Causa Cardillo: "Geht’s noch ohne Hochstapelei?"
Ja! 50%
Nein! 50%

Ellipse 1501 House, Antonino Cardillo architect 2007
2010 hat die Zeitschrift H.O.M.E. im Rahmen eines 11-seitigen Berichts ein Wohnhaus eines jungen italienischen Architekten in Spanien veröffentlicht. Entwurfsverfasser und Fotograf ist darin Antonino Cardillo, ein 37 Jahre alter römischer Architekt, der zuvor außerdem in der Zeitschrift Wallpaper zu einem der 30 wichtigsten jungen Architekten gekürt worden war. Er hatte zahlreiche Medien erfolgreich mit seinen Entwürfen versorgt, wie die umfangreiche Liste der Veröffentlichungen auf seiner Website zeigt. Jedoch handelte es sich bei den Abbildungen um perfekte photorealistische Animationen. Im Mai hat der Wiener Falter mit „Schöner Klonen“ (Peter Reischer) dann den großen Bluff thematisiert. Im August griff der Spiegel die Story auf und konfrontierte Cardillo direkt mit den Täuschungsvorwürfen. Weitere Presseartikel sowie Diskussionen im Netz folgten. Besprochen wurde Cardillo dabei in der Regel immer nur als Person – als Felix Krull (Spiegel) oder „Meister der Illusionen“ (NZZ) – nie jedoch als System.

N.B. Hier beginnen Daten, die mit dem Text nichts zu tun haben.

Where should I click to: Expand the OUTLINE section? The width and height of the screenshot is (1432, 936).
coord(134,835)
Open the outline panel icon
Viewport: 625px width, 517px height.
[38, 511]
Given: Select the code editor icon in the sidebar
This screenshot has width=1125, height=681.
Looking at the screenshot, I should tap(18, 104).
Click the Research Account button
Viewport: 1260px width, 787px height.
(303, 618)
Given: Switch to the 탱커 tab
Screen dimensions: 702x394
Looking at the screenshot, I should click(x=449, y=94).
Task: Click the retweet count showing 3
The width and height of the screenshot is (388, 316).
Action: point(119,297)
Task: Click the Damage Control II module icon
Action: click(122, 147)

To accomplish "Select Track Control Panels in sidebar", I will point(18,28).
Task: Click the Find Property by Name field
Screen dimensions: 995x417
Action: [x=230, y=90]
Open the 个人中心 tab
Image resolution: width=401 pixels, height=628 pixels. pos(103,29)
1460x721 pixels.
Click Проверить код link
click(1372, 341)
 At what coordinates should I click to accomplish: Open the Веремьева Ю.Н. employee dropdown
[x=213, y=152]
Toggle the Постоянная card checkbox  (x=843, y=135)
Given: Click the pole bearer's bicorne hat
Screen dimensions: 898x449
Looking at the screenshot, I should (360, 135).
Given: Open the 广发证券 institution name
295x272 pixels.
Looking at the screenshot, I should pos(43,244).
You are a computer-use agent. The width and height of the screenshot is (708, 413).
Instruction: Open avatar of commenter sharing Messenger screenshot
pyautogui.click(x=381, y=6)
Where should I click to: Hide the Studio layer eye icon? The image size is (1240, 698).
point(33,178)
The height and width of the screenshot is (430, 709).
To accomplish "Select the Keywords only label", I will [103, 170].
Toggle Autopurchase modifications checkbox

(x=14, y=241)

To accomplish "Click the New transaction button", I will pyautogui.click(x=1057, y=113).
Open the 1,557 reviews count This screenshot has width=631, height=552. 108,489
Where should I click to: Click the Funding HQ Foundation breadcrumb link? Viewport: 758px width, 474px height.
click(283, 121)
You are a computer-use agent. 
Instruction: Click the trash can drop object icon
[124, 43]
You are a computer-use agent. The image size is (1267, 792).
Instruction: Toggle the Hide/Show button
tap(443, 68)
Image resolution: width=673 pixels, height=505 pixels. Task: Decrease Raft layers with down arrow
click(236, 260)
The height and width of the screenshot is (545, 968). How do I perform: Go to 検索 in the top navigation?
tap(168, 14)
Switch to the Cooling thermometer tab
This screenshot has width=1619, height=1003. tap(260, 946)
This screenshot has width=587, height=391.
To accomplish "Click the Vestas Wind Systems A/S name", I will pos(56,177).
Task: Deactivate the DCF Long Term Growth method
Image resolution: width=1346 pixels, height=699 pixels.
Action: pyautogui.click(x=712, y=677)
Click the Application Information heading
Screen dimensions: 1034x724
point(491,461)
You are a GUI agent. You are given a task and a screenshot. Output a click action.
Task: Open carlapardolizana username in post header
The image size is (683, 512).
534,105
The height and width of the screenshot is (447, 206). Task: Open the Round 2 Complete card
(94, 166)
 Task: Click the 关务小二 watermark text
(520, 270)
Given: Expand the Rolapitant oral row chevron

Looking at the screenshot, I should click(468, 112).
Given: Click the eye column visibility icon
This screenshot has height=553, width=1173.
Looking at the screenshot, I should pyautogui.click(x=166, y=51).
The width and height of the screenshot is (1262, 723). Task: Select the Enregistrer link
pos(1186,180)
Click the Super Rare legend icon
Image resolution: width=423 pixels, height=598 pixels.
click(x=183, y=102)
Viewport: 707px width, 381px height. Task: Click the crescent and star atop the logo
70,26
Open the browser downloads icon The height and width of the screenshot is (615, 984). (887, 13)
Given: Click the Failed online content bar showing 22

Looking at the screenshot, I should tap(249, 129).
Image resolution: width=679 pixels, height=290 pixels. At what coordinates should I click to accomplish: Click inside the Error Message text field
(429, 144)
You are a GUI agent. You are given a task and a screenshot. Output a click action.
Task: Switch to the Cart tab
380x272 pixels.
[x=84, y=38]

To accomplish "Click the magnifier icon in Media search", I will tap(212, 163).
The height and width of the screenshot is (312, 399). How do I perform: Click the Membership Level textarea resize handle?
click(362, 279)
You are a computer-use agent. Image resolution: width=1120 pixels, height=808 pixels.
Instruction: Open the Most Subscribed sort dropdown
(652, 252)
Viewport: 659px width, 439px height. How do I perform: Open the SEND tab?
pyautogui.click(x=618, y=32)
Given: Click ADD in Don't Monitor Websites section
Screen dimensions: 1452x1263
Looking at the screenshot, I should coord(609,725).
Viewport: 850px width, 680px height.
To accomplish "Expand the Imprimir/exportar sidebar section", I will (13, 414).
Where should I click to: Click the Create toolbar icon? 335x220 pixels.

Dabei hält Cardillo, der alle diese Presseberichte akribisch auf seiner Website aufführt, den Architekturmedien doch nur den Spiegel vor und verweist auf ein grundlegendes Problem: Wie sollen junge Architekten an einen Bauherren geraten, ohne vorher veröffentlicht zu haben? Solange aber noch nichts Gebautes vorzuweisen ist, ist auch keine Veröffentlichung in Sicht. Ein Teufelskreis, der nur mit geschickter Hochstapelei oder – professionell formuliert – mit PR-Talent durchbrochen werden kann. Dabei kommt dem tektonischen Präkariat um Cardillo & Co eine denkwürdige Schizophrenie der Architekturpresse zu Pass: Während die meisten Zeitschriften heute nur noch realisierte Projekte veröffentlichen wollen, halten sie eine Originalberichterstattung immer öfter für überflüssig. Statt Autoren dafür zu bezahlen, sich die Gebäude anzuschauen, um sie auch aus der eigenen Erfahrung authentisch besprechen zu können, fabrizieren viele Redaktionen Artikel rein aus Pressemeldungen der Architekten und dem von ihnen mitgelieferten Bildmaterial. Aber weil Fotografen heute oft nicht mehr analog fotografieren, ist ihr Produkt genauso digital wie die Renderdatei eines Architekten.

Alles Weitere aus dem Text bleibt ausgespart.